Yeah, my eardrums have never been the same since!!


----------



## rick smith (Dec 31, 2010)

Ben
-- maybe because germans feel they know more about german shepherds and protection in general than anyone else, as if it was their birth right and the home of protection training, and are therefore more demanding and less compromising than any other race of dog trainers etc etc ? 
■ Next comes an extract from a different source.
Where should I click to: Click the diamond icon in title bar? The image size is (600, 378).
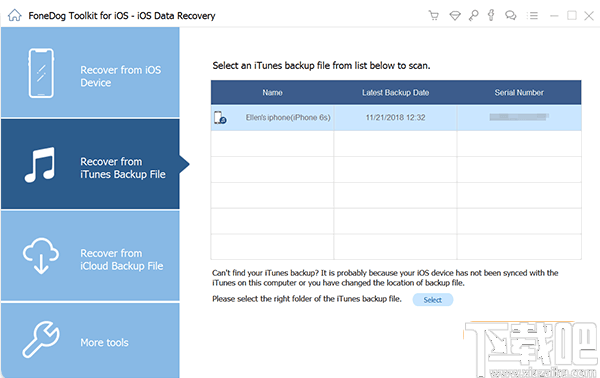[x=455, y=16]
seriously, and maybe i'm stupid for asking what the heck exactly was your problem Ben and why try to see if it is a "german" thing rather than just a problem you've had ? kinda like asking what other problems have others had with other german trainers ... who really cares and how would it really matter to you ?
...we ALL know trainers never see the same things and never agree ... german or otherwise //lol//

guess i'm just not seeing this thread and sorry if i started to turn it into a how do you measure a good trainer spinoff
,,,but what you wrote pretty much makes it a "racial" thread .... which i guess doesn't necessarily make it "bad" either


----------



## Joby Becker (Dec 13, 2009)

I can say that I have been around a few trainers.

New York Trainers, Indiana Trainers, West Virginia trainers, Illinois Trainers, Ohio trainers, Texas trainers, Gerogia trainers, Virginia trainers, Kentucky Trainers, Isreali trainers, Pennsylvania Trainers, New Jersey trainers, California Trainers, Michigan Trainers, German Trainers, Black trainers, White Trainers, Brown Trainers, and some of those guys were dicks for sure...


----------



## Gillian Schuler (Apr 12, 2008)

Before we even try to compare European dog training with “over the pond” methods, I think one has to understand the working life of the Swiss or German people (I guess most Germanic states are similar).
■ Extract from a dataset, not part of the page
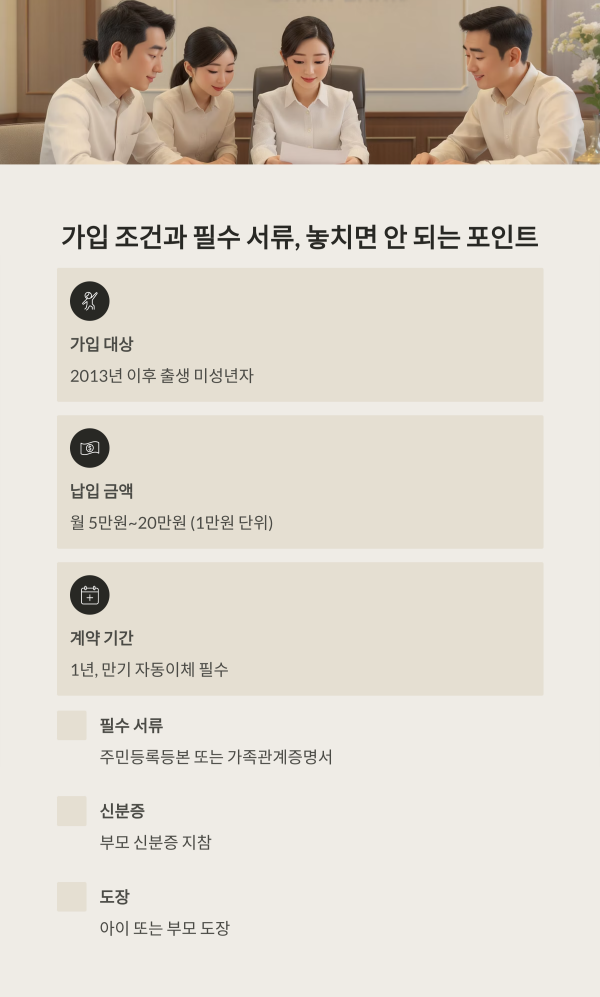Image resolution: width=600 pixels, height=997 pixels.
Task: Toggle the checkbox next to 도장
Action: coord(72,897)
When I arrived here from England, I had the shock of my life – from working times at a Solictors in Manchester which started at 09.15 hrs with one hour for lunch and finishing at 16.30 pm, I had to be at work at 07.15 with 2 hours lunch and I finished about 17.30 pm. Germany may have similar hours.

Germans and Swiss are never as lax in their thinking (in general) as the English and so it is with dog training.

I lived through one of the (for me) most ideal training sessions – start (punctually at 7 pm.) 

One dog and handler in the “ring”, the other handlers “looking on” – their dogs in a row in “down”. Younger dogs accompanied by their handlers, who could also watch what was happening.

Each exercise, heeling, dumbbell bringing, etc. was carried out with each dog separately and each dog was “put away” after each exercise – to ensure that no negative experiences were carried over from one exercise to the other.

The last exercise was the “Voran” then the dogs were put in their kennels or car kennels and we retired to the “Hütte” (clubhouse) where our Trainer ran through each dog, giving praise or criticism (with solutions).

Tracking was done on a Sunday with each of us following each dog and “our trainer” who gave us a running commentary on how the dog was doing.

It wasn’t all “serious”. We had many a good laugh.

And, oh! yes IPO tracking is evaluated the same way as “FH”. The distances are further in FH but the experienced judges can evaluate a dog on a shorter track whether it can track or not. Superficial comments such as “Schutzhund Tracking” is obedience tracking is ridiculous as both demand that the dog can correct itself *without leaving the track and has to show intense tracking.*

One cannot force a dog to track that has no drive or will to do do. If it has the drive and will, one can "force" it to keep on the track. There is no reason for it to leave it (unless it sniffs out deer or fox tracks) 

That FH is longer is a question of stamina, not of better tracking.


----------



## Gillian Schuler (Apr 12, 2008)

Sorry, forgot about the shouting!

The thing is, there is a lot of emotion in training - if your trainer thinks you have a possibility to go further, he will push you and if you disappoint him occasionally, he might show some wrath. 

I have noticed before on this forum when we were discussing trainers and helpers that many do not take kindly to being "hauled over" by their trainers. I can take the "abuse" because if I have been lacking I deserve it. The competition is strong and to face it you need a tough skin.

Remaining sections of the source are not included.